Lei scrive che la libertà e i limiti delle città circoscrivono l’abisso del nostro ego. Questa solitudine casalinga aumenterà l’individualismo oppure sarà una chimica sociale contraria?

Mi auguro che si avveri il secondo scenario che suggerisce. La città ci dà i limiti giusti e ci mette a confronto con quello che non conosciamo. Noi esistiamo perché siamo animali sociali, perché abbiamo scelto di fare della città uno spazio di convivenza. Le città ci sono sempre state, e sono sopravvissute anche alle peggiori epidemie. Dopo questo periodo sarà interessante capire come verranno modificate le relazioni all’interno dello spazio pubblico.

Quindi è utopistica l’idea lanciata da Stefano Boeri su Repubblica di ripopolare i nostri vecchi borghi?

Ma non scherziamo! È una battuta da radical chic solita di quei cittadini che sognano la campagna con ambienti bucolici. In realtà questa idea è vecchia: da vent’anni Ermete Realacci si batte sul recupero dei borghi storici e Mario Cucinella ne ha parlato all’ultima Biennale Architettura di Venezia. Bisognerebbe lavorare seriamente sulla qualità ambientale delle nostre aree urbane che, evidentemente, vanno ripensate radicalmente per vivere meglio. Dall’altra potremmo pensare ai borghi abbandonati come una rete di infrastrutture latenti che potrebbero donare moltissime occasioni, se messe in rete con il resto. L’obiettivo è quello di riportare la gente a fare comunità, rigenerare il territorio e fare economia e cultura in mondo diverso. Ci dobbiamo impegnare in uno sforzo politico e progettuale che riveda lo spazio extraurbano come una risorsa di lunga percorrenza.

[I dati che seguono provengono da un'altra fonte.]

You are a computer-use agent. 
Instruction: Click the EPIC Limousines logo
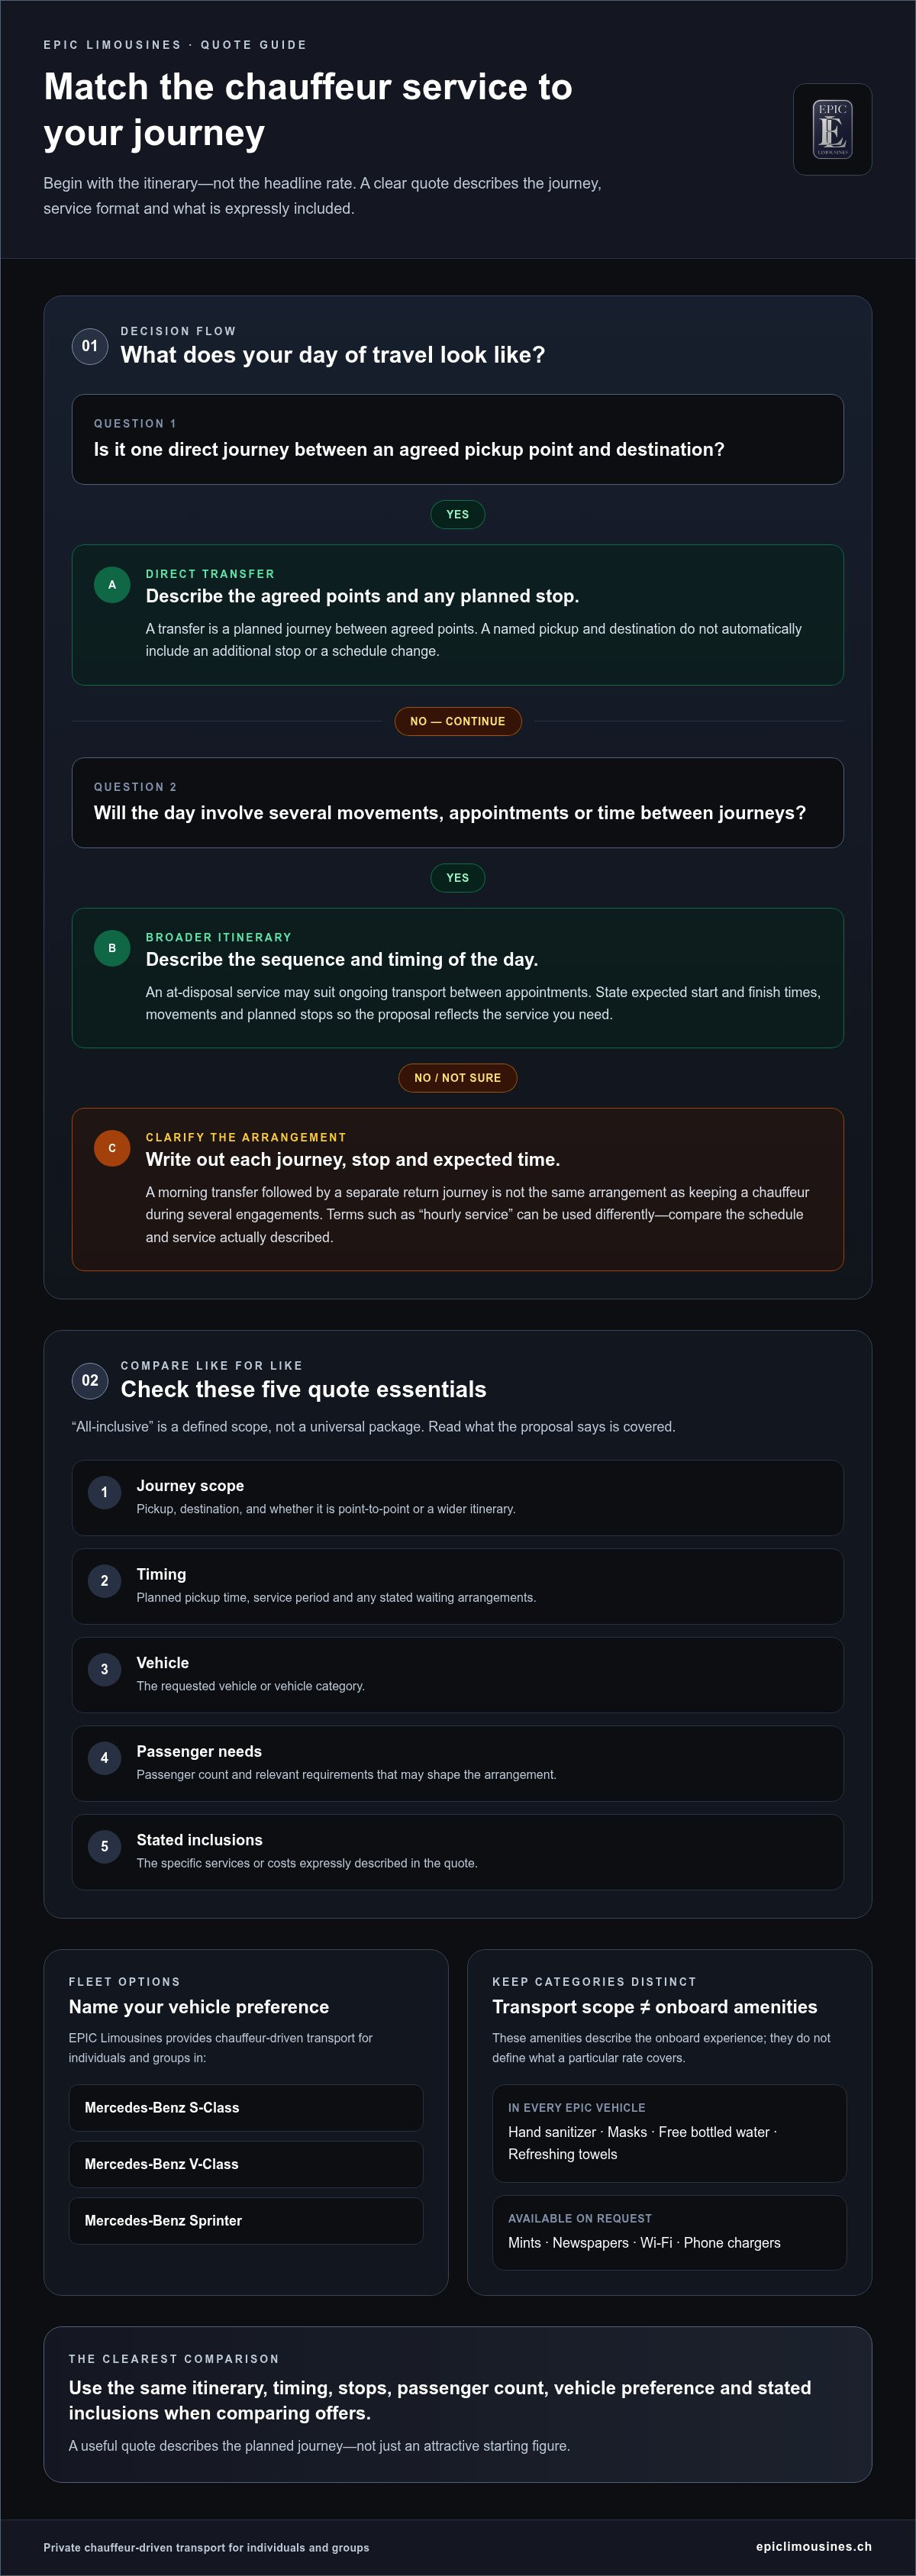tap(832, 130)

Il rapporto fra casa e città in questi anni è stato di riduzione. Come cambierà la condivisione degli spazi privati dopo questo lockdown?

Credo che ci sarà una crisi dello sharing. Negli ultimi anni abbiamo pensato che la condivisione di tutto sarebbe diventata il tema del futuro. Adesso, la condivisione senza sanificazione ci preoccupa. Bisognerà capire cosa succederà nel medio e lungo periodo. L’economia di Airbnb oggi sta crollando e un rimescolamento delle tipologie di uso pubblico dei nostri spazi domestici potrebbe cambiare molte cose nelle dinamiche delle nostre città.

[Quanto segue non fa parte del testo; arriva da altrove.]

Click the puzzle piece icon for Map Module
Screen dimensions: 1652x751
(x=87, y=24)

Questa emergenza ci ha ricordato che i luoghi che abitiamo, molto spesso, sono anche dei tormenti: la casa si può rivelare una gabbia, un luogo di potere crudele.

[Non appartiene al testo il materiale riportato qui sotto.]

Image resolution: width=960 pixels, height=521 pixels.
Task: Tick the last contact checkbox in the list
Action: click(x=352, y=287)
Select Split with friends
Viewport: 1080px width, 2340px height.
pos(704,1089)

Quando succede questo, viverci diventa drammatico: un vero e proprio inferno. Mi hanno colpito due dati: i rifugiati politici non possono uscire di casa. Sono cittadini di serie B e ci sono associazioni di volontariato che portano loro la spesa a casa. Un secondo dato è il crollo delle denunce per le violenze domestiche. In questi casi vittime e carnefici vivono assieme: così la casa diventa una prigione, non più un caldo cuore accogliente ma uno spazio di violenza dove le contraddizioni domestiche esplodono. Credo che questo sia l’aspetto più preoccupante di questa quarantena.

La casa appartiene all’immaginario sacro e profano (la casa di Dio, la casa dell’uomo) e al mistero. Quale mistero della sua casa ha scoperto l’architetto Molinari?

Restano delle tracce. Restare a casa ti aiuta a guardare le cose in maniera più laica e amorosa. Ho riscoperto la casa come luogo multiplo incredibile, dove si fa ginnastica, si cucina, si parla con gli amici, si lavora, si guarda la tv, si legge un libro. Ho capito che il mistero più grande è la costruzione di un equilibrio armonico fra gli spazi e i corpi. Abbiamo ritrovato le misure giuste delle nostre case.